Poster Session 3
Ellen M. Murrin, DO (she/her/hers)
Maternal Fetal Medicine Fellow
Inova Fairfax Medical Campus
Falls Church, VA, United States
Elizabeth Levit-Smith, MD
Resident
Inova Fairfax Medical Campus
Fairfax, Virginia, United States
Helen Havens Howell, BS
University of Virginia College of Medicine
Charlottesville, Virginia, United States
Alyssa Savelli Binsted, MD, MS (she/her/hers)
MFM Fellow
Macon & Joan Brock Virginia Health Sciences Eastern Virginia Medical School at Old Dominion University
Norfolk, Virginia, United States
Peyton Kalan
Inova Fairfax Medical Campus
Fairfax, Virginia, United States
Emma Cherayil
Inova Fairfax Medical Campus
Fairfax, Virginia, United States
Tetsuya Kawakita, MD, MS
Associate Professor
Macon & Joan Brock Virginia Health Sciences Eastern Virginia Medical School at Old Dominion University
Norfolk, VA, United States
George R. Saade, MD (he/him/his)
Professor and Chair, Associate Dean for Women's Health Obstetrics and Gynecology
Macon & Joan Brock Virginia Health Sciences Eastern Virginia Medical School at Old Dominion University
Norfolk, Virginia, United States
Antonio F. Saad, MBA, MD (he/him/his)
Director of Perinatal Research Unit, MFM Fellowship Program Director
Inova Health
Falls Church, Virginia, United States
Monochorionic (MC) twins have significant morbidity compared with dichorionic twins (DC) due to their risk for unequal placental sharing. Non-invasive prenatal testing (NIPT) can now determine zygosity, which often informs chorionicity. This study examines pregnancy outcomes in monozygous (MZ) and dizygous (DZ) pregnancies and the correlation between zygosity and chorionicity.
Study Design:
A retrospective cohort study of twin pregnancies with NIPT zygosity results at two tertiary care centers from January 2020 to 2024 was conducted. Demographics, pregnancy complications, NIPT results, fetal fractions, placental pathology, and delivery outcomes were collected. DZ twins were classified as DC while chorionicity within the MZ group was determined by placental pathology.

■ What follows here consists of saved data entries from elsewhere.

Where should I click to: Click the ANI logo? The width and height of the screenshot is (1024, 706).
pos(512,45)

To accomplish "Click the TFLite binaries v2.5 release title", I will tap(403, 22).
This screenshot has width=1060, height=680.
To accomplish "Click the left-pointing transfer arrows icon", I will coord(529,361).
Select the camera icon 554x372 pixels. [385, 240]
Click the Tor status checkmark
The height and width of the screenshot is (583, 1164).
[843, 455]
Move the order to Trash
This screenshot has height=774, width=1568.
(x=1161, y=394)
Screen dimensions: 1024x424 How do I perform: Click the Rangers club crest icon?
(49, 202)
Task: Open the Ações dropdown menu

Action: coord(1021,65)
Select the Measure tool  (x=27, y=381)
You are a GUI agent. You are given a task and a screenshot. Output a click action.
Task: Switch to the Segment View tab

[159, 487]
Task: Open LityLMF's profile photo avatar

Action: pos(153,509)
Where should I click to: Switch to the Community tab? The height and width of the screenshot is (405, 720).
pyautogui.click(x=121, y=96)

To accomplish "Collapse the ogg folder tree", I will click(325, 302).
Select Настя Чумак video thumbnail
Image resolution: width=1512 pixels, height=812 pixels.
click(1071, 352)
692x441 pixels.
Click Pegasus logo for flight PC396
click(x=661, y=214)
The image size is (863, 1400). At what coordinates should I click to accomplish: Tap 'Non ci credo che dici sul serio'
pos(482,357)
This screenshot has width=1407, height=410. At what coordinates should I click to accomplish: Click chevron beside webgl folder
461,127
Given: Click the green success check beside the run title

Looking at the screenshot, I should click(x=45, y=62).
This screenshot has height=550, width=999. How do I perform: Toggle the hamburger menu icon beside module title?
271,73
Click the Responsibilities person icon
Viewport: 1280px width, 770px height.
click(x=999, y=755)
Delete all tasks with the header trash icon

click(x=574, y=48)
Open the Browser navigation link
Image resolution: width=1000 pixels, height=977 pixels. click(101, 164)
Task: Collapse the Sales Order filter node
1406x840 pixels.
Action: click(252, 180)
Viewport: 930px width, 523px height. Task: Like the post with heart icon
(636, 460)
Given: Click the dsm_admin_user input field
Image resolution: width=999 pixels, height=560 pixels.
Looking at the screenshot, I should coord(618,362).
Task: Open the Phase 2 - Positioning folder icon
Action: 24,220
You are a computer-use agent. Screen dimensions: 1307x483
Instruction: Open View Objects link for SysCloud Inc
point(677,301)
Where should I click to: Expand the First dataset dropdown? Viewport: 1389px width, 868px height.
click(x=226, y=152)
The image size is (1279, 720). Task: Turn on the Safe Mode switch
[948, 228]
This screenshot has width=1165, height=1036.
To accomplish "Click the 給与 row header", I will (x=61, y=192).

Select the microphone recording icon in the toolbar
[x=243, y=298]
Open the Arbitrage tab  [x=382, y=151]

Statistical tests such as Chi-square, Fisher exact, Wilcoxon rank sum test, or logistical regression were used as appropriate.
Results: In 177 twin pregnancies with NIPT zygosity testing, 66.3% were DZ and 33.7% MZ. Baseline characteristics did not differ among groups except for race and gestational age. After adjusting for these variables, a subgroup analysis was performed to compare MZ DC and MZ MC to DC subtypes. Within the MZ group, 8 (17%) were DC and 38 (82.6%) were MC. MZ MC twins were significantly more likely to experience neonatal morbidities such as hypoglycemia and hyperbilirubinemia requiring phototherapy, NICU admission, and additional respiratory support (Figure & Table). The MZ DC group was not more likely to experience these outcomes. Composite neonatal morbidity was also more common in the MZ MC group (aOR 6.01 [1.89-10.12], p=0.002). Maternal outcomes did not differ between groups.
Conclusion:
The early differentiation of chorionicity and zygosity allows for the implementation of tailored care strategies to enhance outcomes. Our study shows that MZ MC twins have significantly higher neonatal morbidity, thus underscoring the necessity for vigilant monitoring and intervention.